I'll leave the results from last week and this week's cheering primer to Canadian, who I'm sure will be chipping with his part in a day or so. SPOILER ALERT-- Cheer, cheer for Ol'... ALABAMA-HUNTSVILLE????
In the glow of Sunday's gloriousness, one disturbing item was nearly washed out, the hockey team's inconceivable loss to Ohio St on Friday night. Needing a strong finish to the season to ensure an at-large bid chance, majority opinion was that a non-sweep this weekend was life-threatening (see "Sweep or Die" in Brian's preview).

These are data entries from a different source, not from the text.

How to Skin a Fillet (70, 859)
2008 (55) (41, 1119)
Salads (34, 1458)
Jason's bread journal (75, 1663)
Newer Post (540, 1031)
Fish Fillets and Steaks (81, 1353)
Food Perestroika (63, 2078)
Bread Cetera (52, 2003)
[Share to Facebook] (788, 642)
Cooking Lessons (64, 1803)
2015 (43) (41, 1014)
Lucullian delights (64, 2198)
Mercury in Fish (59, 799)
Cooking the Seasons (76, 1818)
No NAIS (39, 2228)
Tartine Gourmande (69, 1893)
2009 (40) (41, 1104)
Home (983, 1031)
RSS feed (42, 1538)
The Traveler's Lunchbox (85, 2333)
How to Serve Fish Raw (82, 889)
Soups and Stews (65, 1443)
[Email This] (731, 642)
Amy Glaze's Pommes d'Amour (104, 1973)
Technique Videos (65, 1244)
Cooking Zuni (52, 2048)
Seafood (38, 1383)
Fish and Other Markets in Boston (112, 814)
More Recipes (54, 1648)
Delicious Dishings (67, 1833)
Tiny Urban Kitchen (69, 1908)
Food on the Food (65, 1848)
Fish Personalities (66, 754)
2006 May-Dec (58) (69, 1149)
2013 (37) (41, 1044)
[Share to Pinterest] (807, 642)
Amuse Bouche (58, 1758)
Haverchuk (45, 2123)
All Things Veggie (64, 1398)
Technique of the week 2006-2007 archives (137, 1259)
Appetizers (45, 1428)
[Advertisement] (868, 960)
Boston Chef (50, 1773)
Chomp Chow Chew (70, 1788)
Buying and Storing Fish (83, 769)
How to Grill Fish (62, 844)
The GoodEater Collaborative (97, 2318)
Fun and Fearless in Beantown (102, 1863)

With the split instead of a sweep, the predicatble happened. Michigan dropped a couple slots all the way down to 20th in Pairwise Rankings (PWR) and are by first blush out of consideration for an at-large bid (see PWR here http://www.uscho.com/rankings/pairwise-rankings/d-i-men/grid/#Michigan). With the way the NCAA tourney works, you basically have to be higher than 14th to have any confidence of an at-large bid. 16 teams are taken and usually the 15th and 16th slots if not more are taken by conference tourney winners outside the Top 16. This year, there's guaranteed to be one bid stolen from the Top 16 PWR teams, the spot going to the American Hockey champion (right now Robert Morris has secured the regualr season title, and sit at 23 in the PWR).
PWR is essentially a 3-part process where you compare your selves against other teams: RPI (a percentage measure of a team's strength based on record, road wins, and strength of schedule), Common Opponents, and Head-to-head.

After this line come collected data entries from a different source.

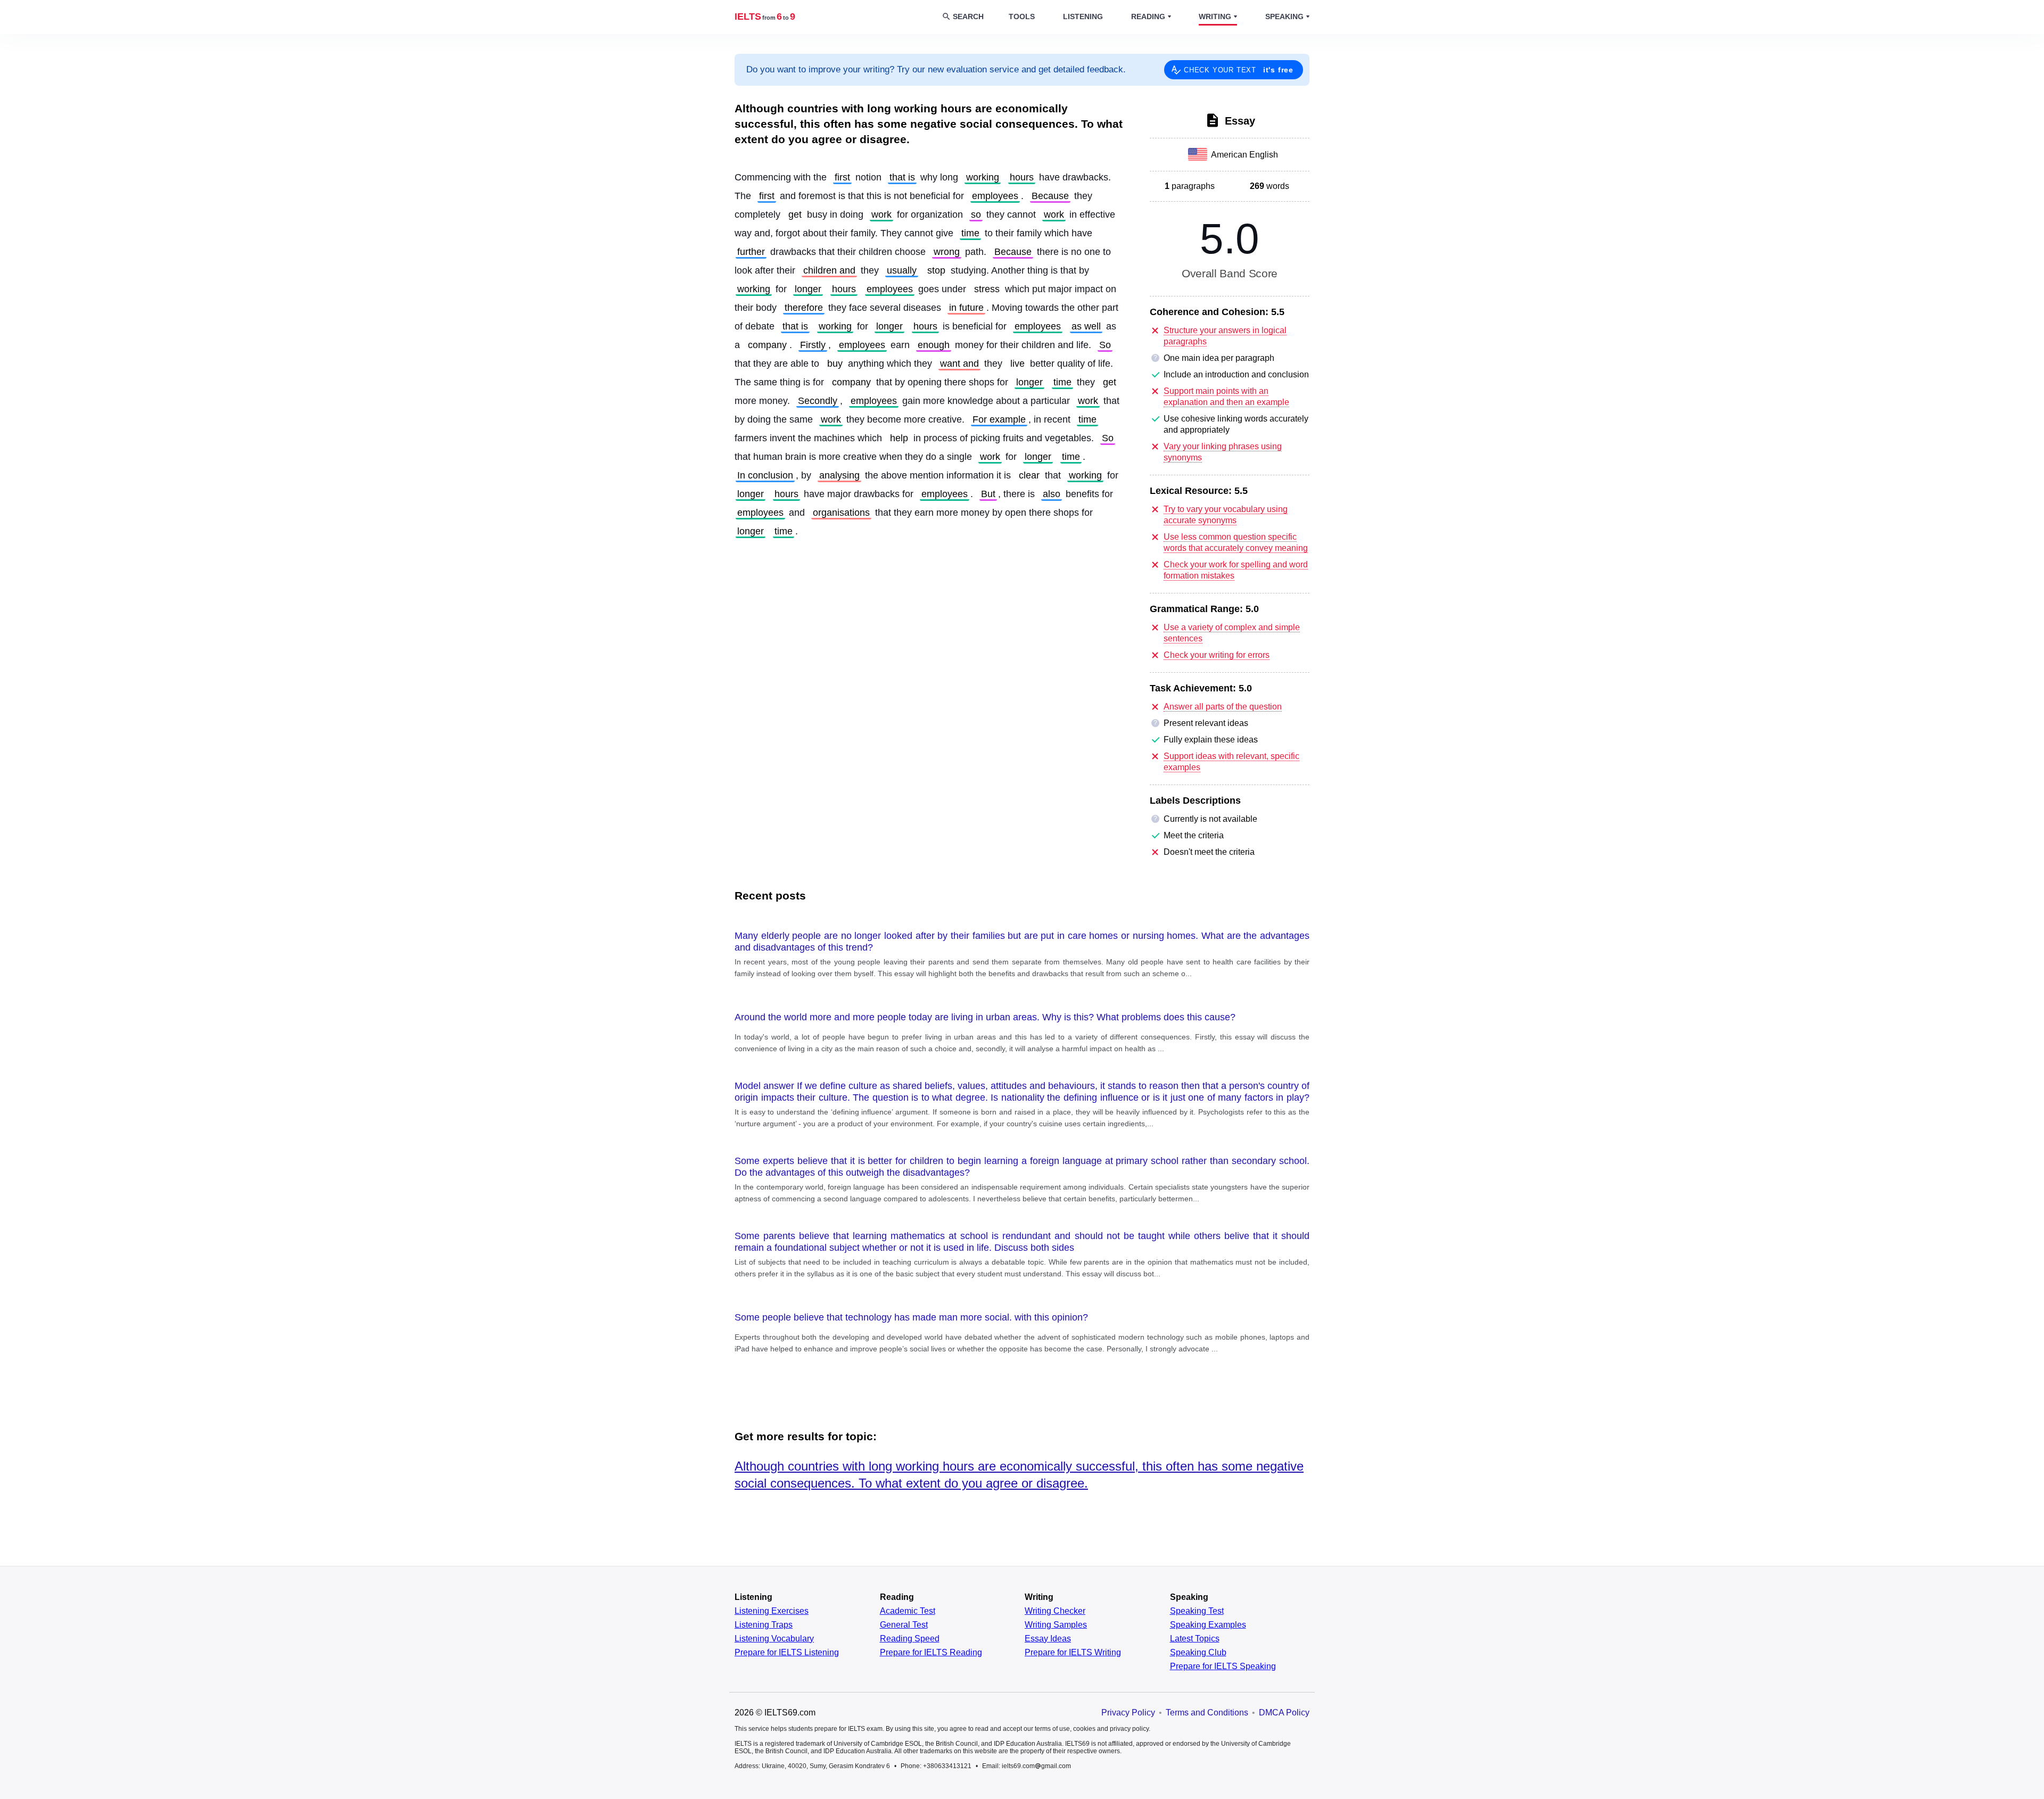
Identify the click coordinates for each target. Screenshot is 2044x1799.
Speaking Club (1198, 1652)
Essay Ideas (1048, 1639)
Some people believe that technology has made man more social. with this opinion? (911, 1317)
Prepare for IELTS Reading (931, 1652)
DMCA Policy (1284, 1712)
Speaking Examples (1208, 1625)
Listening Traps (764, 1625)
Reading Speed (909, 1639)
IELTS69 (765, 16)
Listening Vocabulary (774, 1639)
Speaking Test (1197, 1611)
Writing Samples (1056, 1625)
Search (968, 16)
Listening (1083, 16)
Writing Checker (1055, 1611)
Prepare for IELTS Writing (1073, 1652)
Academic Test (907, 1611)
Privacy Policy (1128, 1712)
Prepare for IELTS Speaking (1223, 1666)
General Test (904, 1625)
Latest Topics (1194, 1639)
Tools (1022, 16)
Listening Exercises (772, 1611)
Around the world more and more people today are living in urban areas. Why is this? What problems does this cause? (985, 1017)
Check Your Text (1238, 69)
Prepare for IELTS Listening (787, 1652)
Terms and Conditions (1207, 1712)
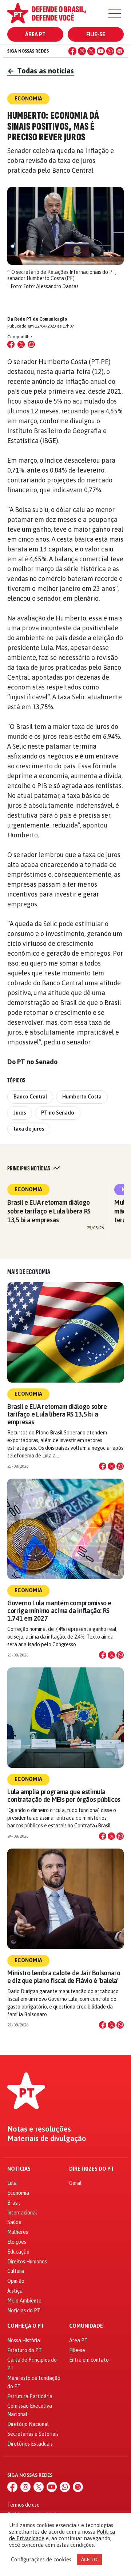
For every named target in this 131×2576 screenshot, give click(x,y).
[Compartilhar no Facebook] (11, 344)
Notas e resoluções (39, 2129)
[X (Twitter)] (91, 51)
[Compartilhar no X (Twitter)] (21, 344)
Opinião (15, 2281)
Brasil (13, 2203)
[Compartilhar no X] (111, 1466)
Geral (75, 2183)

While the situation is bad, it's not impossible to see Michigan *even at this point* getting an at-large bid. Assuming Michigan needs to get to at least 15 for an at-large slot, looking at Michigan directly on the PWR matrix, there are 5 teams ahead of us. I list them below with the PWR score, and what they're winning the comparison on:
14. St Cloud St, 0-1, RPI, .5349-.5457
15. Yale, 0-1, RPI, .5349-.5441
16. Harvard, 0-2, RPI & Common opponents
17. UMass-Lowell, 1-2, RPI (.5349-.5374) & Common opponent- note we win head to head
18. Vermont, .0-1, RPI, .5349-.5388
19. St Lawrence, 0-2, RPI (.5349-.5364) & common opponent
So realistically, a delta more than 0.02 in RPI at this point in the season is too much to make up and a common opponent comparison is pretty much set in stone at this point unless you're talking about someone else in your own conference. But Yale, UMass-Lowell, Vermont, and St Lawrence are all only 1 comparison flip away from us jumping them, and it's so bunched up with the difference in RPI so low, there's still a chance. Since we stil have 2 away games against Penn St coming up, the bonus points for a road win that go into RPI still put us in play. If Michigan St keeps improving, we might even be eligilble to gaba bonus road win point adjustment from that Friday night game at Munn on the last regular season weekend.

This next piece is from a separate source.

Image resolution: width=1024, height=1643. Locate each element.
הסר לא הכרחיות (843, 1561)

Basically there's a multi-part formula that's still in play for us to get an at-large slot. It is:
- Go 5-1 / 6-0 to end the regular season. A sweep against Penn St is a necessity. No more room for error.
- Hope Harvard loses to BC tonight (common opponent) and then everybody else from St Cloud St through St Lawrence play middling hockey to end the regular season
- We need to beat Penn St (more likely after this weekend they're going to be a 3 seed) in a BTT Semifinal. We could lose in the final, but only to Minnesota as long as they're sufficiently high in the PWR (and they are right now). Any other B1G team wins the tourney besides Minnesota and we're out for at-large consideration.
- Hope everybody on that list from 14-19 above lose early in their conference tournaments. No semi or finals appearances for them.
We probably can make up enough ground with a winning streak and a BTT finals appearance to flip a single RPI against msot of these teams. The bugaboo would appear to be Harvard-- but they may play themselves into an at-large if they get up to 14. An American Hockey cinderella story isn't going to affect us, and one possible advantage of the B1G being so down, is that each other "big" conference (Hockey East, ECAC, NCHC, WCHA) have most of their contending teams already significantly above us, so it'd have to be a REAL cinderella run by a lower team from those conferences to "steal" another slot. I think we're looking at a tournament this year where the 15 team in PWR gets in as teh last at-large slot.
This is stil highly volatile and Michigan does not have its destiny in its own hands. I'm still of the belief that if we would have swept this weekend, we probably would be at 16 or even 15 in PWR and could have essentially controlled our destiny to an at-large. Now we need help. But it's not impossible.
UPDATE (2/24): With Harvard's loss to BC in the Beanpot 3rd place game, that helped us in two ways:
1. Harvard losing knocked their RPI down a little
2. BC and BU winning actually bumped up our RPI from .5349 to .5352. My back of envelope math shows we're probably within a 1 game difference of Harvard and UMass-Lowell (important for UML since we won head to head). Not sure if we can jump Vermont yet. A Vermont - UML split this weekend probably is the preferred result.
Revised bottom line is that from this point out, beside Michigan finishing 6-0 or 5-1 with a BTT Finals appearance, cheer like hell for Michigan Tech (easy), BC & BU (not so easy) to make huge runs from here on out. Their (BC & BU) improvements in winning percentage alone bumped us up Monday. They're the only OOC opponents we've played that have a realistic shot of helping us by winning a lot the rest of the season. Plus, all three are already ahead of us in PWR significantly, so a conference tourney win by either of the three helps with addition / maintenence of another at-large slot. It's still going to be tight, but the road to slot #15 is still open.